Malaysia’s net oil receipts rose by 0.2 percent of GDP, despite being Asia’s largest oil exporter, due to a substantial rise in crude export volumes since 2013. Vietnam is the only country to experience deterioration in its net oil bill, which rose by about 1.0 percent of GDP on account of significant export declines.
Declines in net oil bills have translated into improvements in current account balances among nearly all the Asian economies surveyed, with the exception of Vietnam and Malaysia. Vietnam’s current account deterioration since 2013 (4.7 percent of GDP) is largely attributable to a significant pick-up in domestic demand, though lower oil exports (2.4 percent of GDP) have also played a role.
Malaysia’s current account deterioration (1.0 percent of GDP) despite higher net oil receipts is in large part due to capital investments from its ongoing Economic Transformation Programme, which aims to enhance growth prospects over the longer term.
Many countries have responded to lower oil prices by reducing subsidies. In January 2015, Indonesia abolished its gasoline subsidy and capped the diesel subsidy, contributing to a 4.3 percent of GDP decline in energy subsidies since 2013.
India’s energy subsidies declined by 1.2 percent of GDP over the same period, in part due to cancellation of diesel subsidies in October 2014. Malaysia abolished both gasoline and diesel subsidies at the end of 2014, and has seen its energy subsidy bill fall by about 1.1 percent of GDP. Thailand and Vietnam have also undertaken policy efforts, though the net economic impact has been limited thus far.
What to Watch
Lower oil prices have resulted in reduced oil bills and largely translated into improvements in country’s external positions – a credit positive development. Reduced energy subsidies, if used to reduce budget deficits, can also enhance fiscal profiles.
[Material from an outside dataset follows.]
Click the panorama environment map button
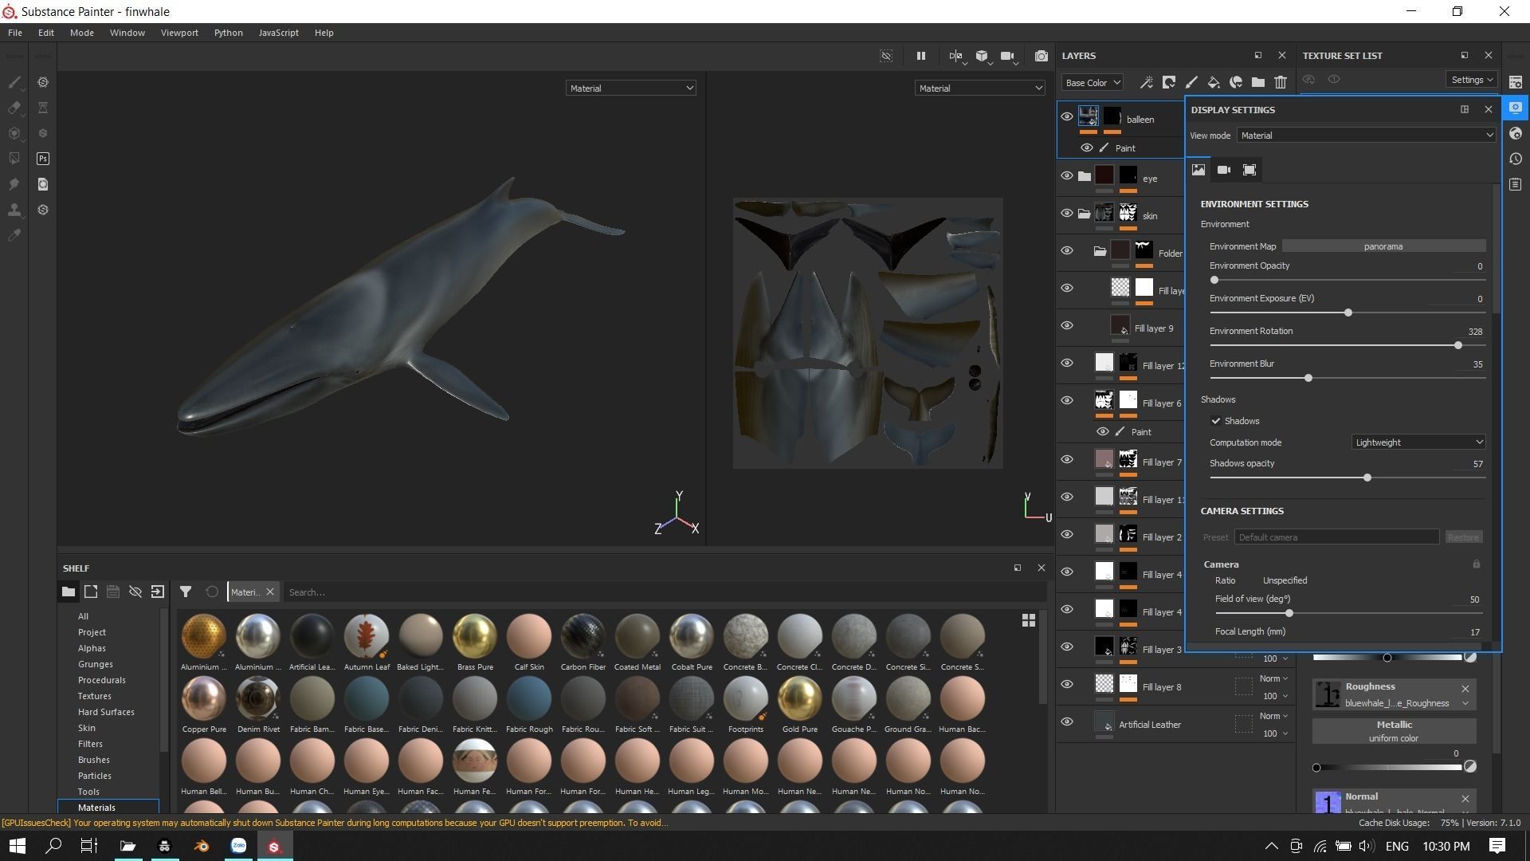The width and height of the screenshot is (1530, 861). 1383,246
For net oil exporters or countries that rely significantly on oil receipts for fiscal revenues, however, a lower-oil-price environment has been broadly credit negative.
Fitch does not see evidence of reduced demand from China, which represents about 27 percent of Asia’s gross oil import volumes; import volumes have continued to increase at about 8 percent yoy, but refined product imports contracted significantly during 4Q15.